• [CONSIGNES]
(A) Reprenez sous forme de liste courte le paragraphe du texte sur le festival Heartbeats qui commence par « Nous sommes en 2015 », sans perdre ses faits principaux.
(B) Extrayez du texte sur le festival Heartbeats, sans rien y changer, la partie qui s'ouvre sur les mots contenant « [Live] Heartbeats Festival » et se termine par « peu des deux. ».

• [EXTRAIT DU TEXTE]
------------------------------------

[Live] Heartbeats Festival 2015

Nous sommes en 2015. La France se résigne peu à peu à voir des centaines de festivals disparaître de la carte faute de financements ou de public. Toute la France ? Non. Un groupe d’irréductibles optimistes et amoureux de bonne musique ont lancé le pari de monter un nouveau rassemblement. Et comme si l’entreprise n’était pas déjà  assez folle en soi, ils ont décidé de s’unir à de non moins irréductibles Belges pour créer le premier festival transfrontalier, sans doute animés par l’idée que l’union fait la force, à moins que ce ne soit par celle que plus on est de fous plus on rit, voire un peu des deux.

Heartbeats © David Tabary

Vendredi 5 juin

Mais l’initiative de ces intrépides n’était visiblement pas du goût de Jupiter, dieu du tonnerre et de la foudre qui abat ce 5 juin sa colère sur le Nord de la France, placé en vigilance orange pour des risques d’orages et de vents violents. Même pas peur ! À peine retardé de trente minutes, le temps de laisser passer la tempête (qui reviendra sous forme d’averses orageuses toute la soirée), le Heartbeats finit par ouvrir ses portes. Pour y accéder, une bande de quelques mètres de large a été couchée dans un champ de blé. On chemine et découvre finalement un chapiteau (emprunté visiblement au Dour Festival) posé dans un cadre verdoyant tout au bord de la Lys, rivière qui marque à cet endroit la frontière franco-belge. Un petit pont de bois permet d’enjamber la rivière et, de l’autre côté, nous voilà à Menin, en Belgique. À droite du chapiteau, des lettres de bois ont été dressées pour former le mot HEARTBEATS et des palettes ont été agencées pour former des bancs, des tables et des transats. Des stands de frites bio ou de burgers veggie ont été dressés à proximité. Ne manque plus que le public !

------------------------------------

• [Données de recherche d'éléments]
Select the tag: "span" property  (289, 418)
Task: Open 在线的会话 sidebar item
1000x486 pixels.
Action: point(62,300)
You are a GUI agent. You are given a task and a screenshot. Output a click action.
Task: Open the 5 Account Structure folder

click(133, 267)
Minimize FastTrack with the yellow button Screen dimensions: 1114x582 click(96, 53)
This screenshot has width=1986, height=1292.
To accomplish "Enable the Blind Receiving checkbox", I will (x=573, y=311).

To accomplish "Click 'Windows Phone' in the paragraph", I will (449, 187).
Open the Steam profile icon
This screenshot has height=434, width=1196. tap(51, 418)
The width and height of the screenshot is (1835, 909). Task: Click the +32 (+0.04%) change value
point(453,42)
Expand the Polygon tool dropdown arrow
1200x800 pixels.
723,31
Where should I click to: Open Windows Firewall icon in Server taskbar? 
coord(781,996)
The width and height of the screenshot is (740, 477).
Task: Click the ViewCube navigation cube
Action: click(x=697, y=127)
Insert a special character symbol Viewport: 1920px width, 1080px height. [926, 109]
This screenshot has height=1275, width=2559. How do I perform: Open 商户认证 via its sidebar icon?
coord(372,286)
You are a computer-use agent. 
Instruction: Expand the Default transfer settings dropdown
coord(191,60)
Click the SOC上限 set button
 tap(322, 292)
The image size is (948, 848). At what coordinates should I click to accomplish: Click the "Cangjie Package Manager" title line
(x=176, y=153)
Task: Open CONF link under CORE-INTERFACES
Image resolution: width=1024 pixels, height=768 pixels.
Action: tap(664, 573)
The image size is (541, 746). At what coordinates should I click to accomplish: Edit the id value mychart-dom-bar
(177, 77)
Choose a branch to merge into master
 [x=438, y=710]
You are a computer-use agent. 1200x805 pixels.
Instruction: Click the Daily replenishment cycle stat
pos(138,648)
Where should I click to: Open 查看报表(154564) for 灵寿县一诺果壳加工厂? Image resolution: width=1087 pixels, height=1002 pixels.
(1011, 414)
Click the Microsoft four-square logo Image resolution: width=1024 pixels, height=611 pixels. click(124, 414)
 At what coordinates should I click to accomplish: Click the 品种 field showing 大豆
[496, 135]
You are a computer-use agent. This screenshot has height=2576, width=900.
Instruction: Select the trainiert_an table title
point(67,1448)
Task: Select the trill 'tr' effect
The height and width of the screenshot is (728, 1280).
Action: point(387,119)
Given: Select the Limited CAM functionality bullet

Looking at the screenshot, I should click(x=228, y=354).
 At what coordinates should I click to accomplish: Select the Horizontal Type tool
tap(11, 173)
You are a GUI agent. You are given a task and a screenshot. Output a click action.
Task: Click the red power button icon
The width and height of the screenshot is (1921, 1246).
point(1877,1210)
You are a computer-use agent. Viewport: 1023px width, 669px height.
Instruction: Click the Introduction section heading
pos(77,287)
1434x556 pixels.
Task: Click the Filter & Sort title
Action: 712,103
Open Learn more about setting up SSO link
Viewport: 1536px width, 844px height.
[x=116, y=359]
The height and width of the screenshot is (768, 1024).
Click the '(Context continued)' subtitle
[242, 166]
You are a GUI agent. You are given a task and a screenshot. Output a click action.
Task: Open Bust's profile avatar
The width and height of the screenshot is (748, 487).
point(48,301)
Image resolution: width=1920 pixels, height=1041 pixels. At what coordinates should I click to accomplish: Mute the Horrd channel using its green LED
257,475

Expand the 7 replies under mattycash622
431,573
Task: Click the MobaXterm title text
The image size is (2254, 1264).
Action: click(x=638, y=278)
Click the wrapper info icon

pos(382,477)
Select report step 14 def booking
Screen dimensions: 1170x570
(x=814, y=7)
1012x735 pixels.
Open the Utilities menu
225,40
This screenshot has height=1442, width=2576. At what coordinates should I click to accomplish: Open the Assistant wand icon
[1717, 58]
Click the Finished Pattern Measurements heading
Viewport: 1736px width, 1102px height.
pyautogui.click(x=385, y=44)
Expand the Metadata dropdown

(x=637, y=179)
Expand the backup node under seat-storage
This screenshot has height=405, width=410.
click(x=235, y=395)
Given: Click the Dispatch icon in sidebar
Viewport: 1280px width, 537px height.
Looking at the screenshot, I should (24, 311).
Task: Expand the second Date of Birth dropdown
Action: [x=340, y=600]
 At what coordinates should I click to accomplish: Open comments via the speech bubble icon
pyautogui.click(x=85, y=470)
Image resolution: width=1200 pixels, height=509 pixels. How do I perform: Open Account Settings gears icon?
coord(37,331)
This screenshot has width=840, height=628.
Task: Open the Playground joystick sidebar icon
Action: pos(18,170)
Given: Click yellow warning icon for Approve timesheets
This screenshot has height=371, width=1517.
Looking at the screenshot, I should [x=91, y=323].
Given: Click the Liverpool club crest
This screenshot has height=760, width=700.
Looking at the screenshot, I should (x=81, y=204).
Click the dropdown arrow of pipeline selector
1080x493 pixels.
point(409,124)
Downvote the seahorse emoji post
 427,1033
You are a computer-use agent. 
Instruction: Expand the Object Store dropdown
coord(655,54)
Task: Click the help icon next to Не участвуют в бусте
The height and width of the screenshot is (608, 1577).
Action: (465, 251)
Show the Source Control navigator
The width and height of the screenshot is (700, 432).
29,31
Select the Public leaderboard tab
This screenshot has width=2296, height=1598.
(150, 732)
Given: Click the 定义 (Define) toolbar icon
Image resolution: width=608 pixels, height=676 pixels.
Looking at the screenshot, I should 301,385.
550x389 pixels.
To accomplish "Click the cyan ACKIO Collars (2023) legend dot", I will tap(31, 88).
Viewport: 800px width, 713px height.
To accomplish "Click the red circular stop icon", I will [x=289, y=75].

------------------------------------

• [CORRIGÉS]
(A)
- En 2015, des centaines de festivals disparaissent en France faute d'argent ou de public.
- Un groupe d'optimistes amoureux de bonne musique se lance quand même dans la création d'un nouveau festival.
- Ils s'associent à des Belges pour monter le premier festival transfrontalier.

(B)
[Live] Heartbeats Festival 2015

Nous sommes en 2015. La France se résigne peu à peu à voir des centaines de festivals disparaître de la carte faute de financements ou de public. Toute la France ? Non. Un groupe d’irréductibles optimistes et amoureux de bonne musique ont lancé le pari de monter un nouveau rassemblement. Et comme si l’entreprise n’était pas déjà  assez folle en soi, ils ont décidé de s’unir à de non moins irréductibles Belges pour créer le premier festival transfrontalier, sans doute animés par l’idée que l’union fait la force, à moins que ce ne soit par celle que plus on est de fous plus on rit, voire un peu des deux.